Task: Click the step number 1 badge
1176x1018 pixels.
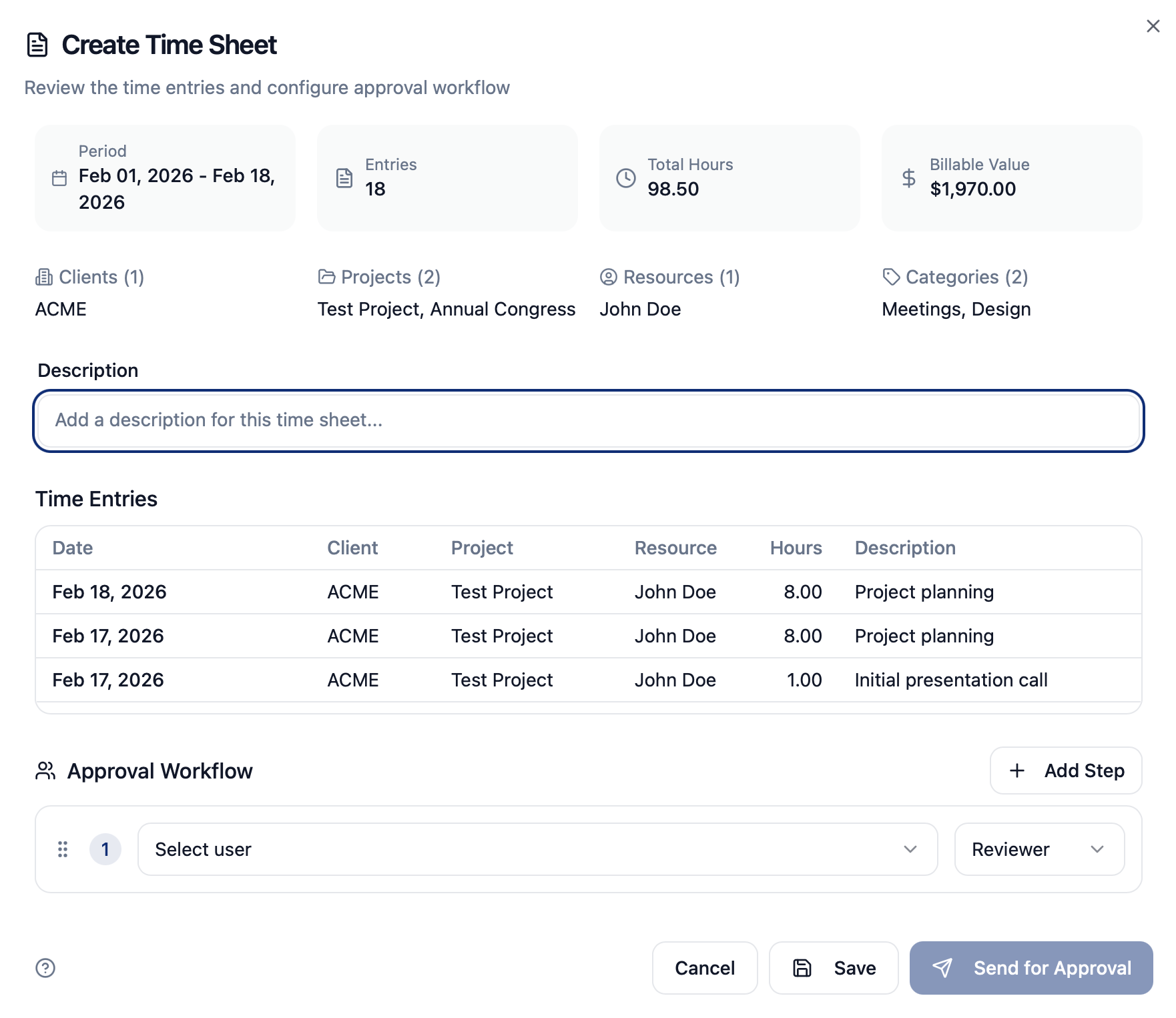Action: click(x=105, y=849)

...

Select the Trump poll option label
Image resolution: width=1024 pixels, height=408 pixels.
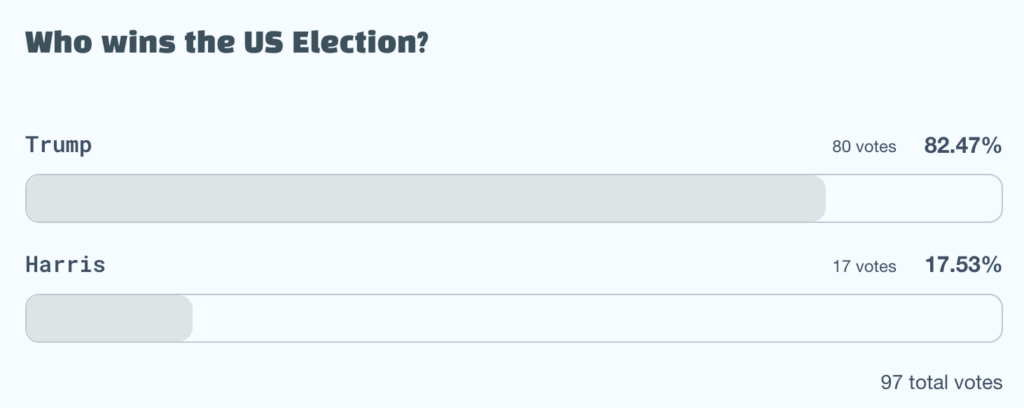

▸ **WHAT THE EXERCISE ASKS**: Copy out the records word for word, starting at the line that has "Task: Click the step number 1 badge" and stopping after the line that has "Action: click(x=105, y=849)". Omit the pictures.

▸ **EXERCISE SOLUTION**:
Task: Click the step number 1 badge
1176x1018 pixels.
Action: click(x=105, y=849)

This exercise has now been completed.